Есть мнение, что жизненные бури мешают творить (девизом приверженцев этого мнения может явиться знаменитая пушкинская строка «Служенье муз не терпит суеты»), но есть и противоположное – что они вдохновляют поэта («Буревестник» Горького, например, или «Альбатрос» Шарля Бодлера) и только в них его стихия. Однако то или иное мнение может быть характерным не только для разных художников, но и для одного художника в разные периоды жизни (то есть, опять же, это не константная характеристика!). Подобный выбор позиции может быть обусловлен:

а) жизненным этапом («кульминационным» или «накопительным»);

б) типом творчества, преобладающим в данный момент: размышление или живой, эмоциональный отклик непосредственно на происходящее;

в) темпераментом, складом ума художника (холерик, сангвиник и т.д.) и особенностями его личного характера (может быть и привычками, суевериями, вообще жизненной позицией);

и т.д.

В соответствии с нашей схемой (см. стр. 30), можно разграничить четыре личностных «типа»23 в отношении «бури» и «покоя»:
  1. кто-то, живя спокойной жизнью, рад этому и творит размеренно и спокойно – то есть творчество соответствует действительности;
  2. кто-то, живя спокойной жизнью, испытывает от этого дискомфорт и стремится к «буре»;
  3. кто-то, живя «бурно», стремится к покою;
  4. кто-то, живя «бурно», рад этому и находит для творчества источник именно в этой «буре».

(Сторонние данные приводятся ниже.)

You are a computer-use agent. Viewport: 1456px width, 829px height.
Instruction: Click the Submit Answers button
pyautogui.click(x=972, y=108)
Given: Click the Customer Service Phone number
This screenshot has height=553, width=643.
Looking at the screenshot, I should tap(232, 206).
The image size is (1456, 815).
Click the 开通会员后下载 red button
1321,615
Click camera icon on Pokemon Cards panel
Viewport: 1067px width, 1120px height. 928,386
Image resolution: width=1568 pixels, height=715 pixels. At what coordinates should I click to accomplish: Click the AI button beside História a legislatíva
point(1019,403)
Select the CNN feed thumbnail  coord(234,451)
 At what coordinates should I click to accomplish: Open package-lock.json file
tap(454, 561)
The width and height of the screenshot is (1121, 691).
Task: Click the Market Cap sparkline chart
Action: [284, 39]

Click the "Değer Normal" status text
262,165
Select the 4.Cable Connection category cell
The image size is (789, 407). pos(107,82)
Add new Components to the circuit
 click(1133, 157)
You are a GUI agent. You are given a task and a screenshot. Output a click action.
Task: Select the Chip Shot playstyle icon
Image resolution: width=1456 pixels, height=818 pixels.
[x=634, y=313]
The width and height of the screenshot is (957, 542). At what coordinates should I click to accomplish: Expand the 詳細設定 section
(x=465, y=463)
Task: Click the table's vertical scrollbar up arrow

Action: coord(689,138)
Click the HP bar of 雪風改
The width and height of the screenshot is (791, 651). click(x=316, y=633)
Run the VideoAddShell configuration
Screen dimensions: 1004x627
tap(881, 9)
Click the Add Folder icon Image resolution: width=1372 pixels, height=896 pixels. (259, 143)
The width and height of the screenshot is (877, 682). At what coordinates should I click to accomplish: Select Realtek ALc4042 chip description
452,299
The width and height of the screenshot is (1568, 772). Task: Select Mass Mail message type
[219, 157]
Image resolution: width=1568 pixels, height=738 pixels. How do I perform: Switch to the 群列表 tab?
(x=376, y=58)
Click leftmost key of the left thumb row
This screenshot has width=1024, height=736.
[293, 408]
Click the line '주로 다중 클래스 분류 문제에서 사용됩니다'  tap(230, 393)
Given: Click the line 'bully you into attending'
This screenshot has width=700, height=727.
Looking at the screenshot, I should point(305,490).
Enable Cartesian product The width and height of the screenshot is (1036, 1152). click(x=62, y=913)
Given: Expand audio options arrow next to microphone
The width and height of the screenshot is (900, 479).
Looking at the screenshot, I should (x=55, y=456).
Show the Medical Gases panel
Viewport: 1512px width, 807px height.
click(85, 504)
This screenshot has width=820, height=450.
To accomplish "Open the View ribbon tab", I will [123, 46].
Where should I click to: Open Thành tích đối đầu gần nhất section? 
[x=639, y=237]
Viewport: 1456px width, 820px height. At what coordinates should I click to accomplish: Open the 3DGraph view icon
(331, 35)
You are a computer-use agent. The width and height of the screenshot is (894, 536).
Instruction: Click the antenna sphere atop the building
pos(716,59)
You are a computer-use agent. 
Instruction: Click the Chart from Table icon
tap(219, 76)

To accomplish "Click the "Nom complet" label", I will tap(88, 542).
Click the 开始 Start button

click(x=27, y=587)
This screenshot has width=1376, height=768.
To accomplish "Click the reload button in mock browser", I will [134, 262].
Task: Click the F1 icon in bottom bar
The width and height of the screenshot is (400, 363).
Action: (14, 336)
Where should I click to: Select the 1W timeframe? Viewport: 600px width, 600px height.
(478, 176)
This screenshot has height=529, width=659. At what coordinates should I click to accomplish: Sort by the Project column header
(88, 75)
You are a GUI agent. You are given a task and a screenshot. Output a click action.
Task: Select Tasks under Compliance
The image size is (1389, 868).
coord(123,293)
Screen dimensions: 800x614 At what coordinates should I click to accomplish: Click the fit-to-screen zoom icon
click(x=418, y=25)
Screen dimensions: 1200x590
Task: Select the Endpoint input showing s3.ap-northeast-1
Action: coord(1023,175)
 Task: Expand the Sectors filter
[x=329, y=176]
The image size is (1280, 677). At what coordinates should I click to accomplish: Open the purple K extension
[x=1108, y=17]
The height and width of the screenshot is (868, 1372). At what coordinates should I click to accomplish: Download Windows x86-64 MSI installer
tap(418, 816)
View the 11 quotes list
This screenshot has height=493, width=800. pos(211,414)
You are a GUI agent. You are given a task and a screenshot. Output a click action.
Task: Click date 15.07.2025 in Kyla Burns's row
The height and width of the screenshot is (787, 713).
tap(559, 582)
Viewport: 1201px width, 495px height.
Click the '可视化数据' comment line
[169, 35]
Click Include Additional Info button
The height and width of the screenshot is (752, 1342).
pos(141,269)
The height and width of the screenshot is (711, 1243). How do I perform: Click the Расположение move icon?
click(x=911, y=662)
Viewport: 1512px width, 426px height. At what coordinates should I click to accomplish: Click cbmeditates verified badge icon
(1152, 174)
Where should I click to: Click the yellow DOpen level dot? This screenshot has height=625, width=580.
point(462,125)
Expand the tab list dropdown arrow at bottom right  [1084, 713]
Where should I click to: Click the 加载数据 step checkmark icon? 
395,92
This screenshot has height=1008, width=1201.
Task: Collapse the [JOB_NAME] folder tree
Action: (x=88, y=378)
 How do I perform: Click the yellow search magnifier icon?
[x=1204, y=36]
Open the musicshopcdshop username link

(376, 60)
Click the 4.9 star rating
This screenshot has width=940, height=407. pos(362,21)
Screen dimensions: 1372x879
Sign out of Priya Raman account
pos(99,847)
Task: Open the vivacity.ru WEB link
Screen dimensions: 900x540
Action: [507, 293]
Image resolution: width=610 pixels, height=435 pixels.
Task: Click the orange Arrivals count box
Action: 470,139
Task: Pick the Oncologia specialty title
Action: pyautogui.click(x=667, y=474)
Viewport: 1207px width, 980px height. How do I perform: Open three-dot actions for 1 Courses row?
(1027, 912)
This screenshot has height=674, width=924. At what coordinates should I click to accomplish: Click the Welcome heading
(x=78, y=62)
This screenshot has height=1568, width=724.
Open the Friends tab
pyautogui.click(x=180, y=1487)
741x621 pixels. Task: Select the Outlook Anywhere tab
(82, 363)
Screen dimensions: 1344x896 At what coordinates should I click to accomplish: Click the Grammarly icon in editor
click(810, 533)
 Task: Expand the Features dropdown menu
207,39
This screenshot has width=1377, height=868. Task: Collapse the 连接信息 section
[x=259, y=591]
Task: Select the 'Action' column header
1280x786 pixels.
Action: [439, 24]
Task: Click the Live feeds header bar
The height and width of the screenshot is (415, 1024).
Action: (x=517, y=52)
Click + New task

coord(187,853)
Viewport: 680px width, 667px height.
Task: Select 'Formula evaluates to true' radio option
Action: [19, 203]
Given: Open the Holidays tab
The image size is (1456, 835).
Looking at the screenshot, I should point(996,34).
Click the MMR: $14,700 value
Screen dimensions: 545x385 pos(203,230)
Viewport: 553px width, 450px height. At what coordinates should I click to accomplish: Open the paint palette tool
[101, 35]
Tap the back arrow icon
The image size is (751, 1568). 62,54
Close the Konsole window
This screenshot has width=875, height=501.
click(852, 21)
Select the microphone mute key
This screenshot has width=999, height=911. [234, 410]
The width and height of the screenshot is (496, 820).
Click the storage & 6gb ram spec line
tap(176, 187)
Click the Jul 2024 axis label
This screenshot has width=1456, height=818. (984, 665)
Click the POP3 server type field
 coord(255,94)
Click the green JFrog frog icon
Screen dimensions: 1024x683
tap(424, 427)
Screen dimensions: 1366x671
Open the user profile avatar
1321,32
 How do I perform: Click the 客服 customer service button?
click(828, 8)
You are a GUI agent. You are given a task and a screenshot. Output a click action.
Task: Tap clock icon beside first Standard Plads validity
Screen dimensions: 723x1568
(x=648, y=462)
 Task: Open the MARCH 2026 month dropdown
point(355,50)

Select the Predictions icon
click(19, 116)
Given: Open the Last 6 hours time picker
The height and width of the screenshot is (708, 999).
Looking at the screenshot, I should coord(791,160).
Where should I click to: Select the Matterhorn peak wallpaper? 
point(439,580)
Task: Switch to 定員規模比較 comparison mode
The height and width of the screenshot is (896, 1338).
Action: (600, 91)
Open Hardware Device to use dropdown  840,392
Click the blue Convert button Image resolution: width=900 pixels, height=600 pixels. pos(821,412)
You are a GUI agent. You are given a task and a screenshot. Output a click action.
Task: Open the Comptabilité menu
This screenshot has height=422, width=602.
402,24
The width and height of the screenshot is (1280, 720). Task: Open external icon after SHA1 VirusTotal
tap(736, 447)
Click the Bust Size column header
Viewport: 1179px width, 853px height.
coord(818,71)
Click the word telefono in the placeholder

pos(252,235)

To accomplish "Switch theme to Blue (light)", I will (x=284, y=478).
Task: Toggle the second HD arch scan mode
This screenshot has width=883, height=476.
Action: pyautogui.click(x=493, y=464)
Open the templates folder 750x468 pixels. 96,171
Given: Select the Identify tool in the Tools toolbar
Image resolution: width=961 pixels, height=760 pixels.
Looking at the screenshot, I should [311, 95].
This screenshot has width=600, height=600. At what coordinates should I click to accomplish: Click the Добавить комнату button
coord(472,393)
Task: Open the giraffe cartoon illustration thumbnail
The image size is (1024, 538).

Несколько сложнее эта классификация оказывается в реальности.

Соответственно свойственной всему ДИНАМИЧНОСТИ – с течением времени может меняться и позиция одного и того же художника в отношении «бури» и «покоя». В момент поиска впечатлений, стремления к контактам с действительностью (к «зачатию» идеи) он «жаждет бури»; когда же «зачатие» уже произошло, стремится к покою, чтобы заботливо «взрастить» свой «плод». Это просто разные этапы создания произведения или вообще творческой жизни, всегда имеющей какую-то динамическую организацию.

Говоря о динамике творческой жизни, нельзя обойти проблему, мучающую и художников, и – позже – их биографов: проблему соотношения «спадов» и «пиков» творческой активности.

«Спады» принято рассматривать как фазы «отдыха» после «пика» - максимального творческого «напряжения». Здесь, однако, есть неверная посылка: ведь художник не «работает», ему не нужен «отдых» и у него не бывает «отпуска». Его творчество – радость для него, и «спад» обычно вызывает не чувство удовольствия от отдыха и расслабления, а беспокойство и стремление к новым поискам.

В этой связи можно вспомнить, например, волновой принцип симфонических разработок Чайковского: спад после кульминации – не «отдых» от напряжения, а начало «подъёма» новой волны. В принципе, эта схема соответствует и механизмам накопления и сброса энергии в природных процессах.

Этот же механизм действует и в распределении творческой энергии во времени: «две фазы» («отдых» и «напряжение») становятся, таким образом, единой «волной» («накопление» - «выброс энергии»).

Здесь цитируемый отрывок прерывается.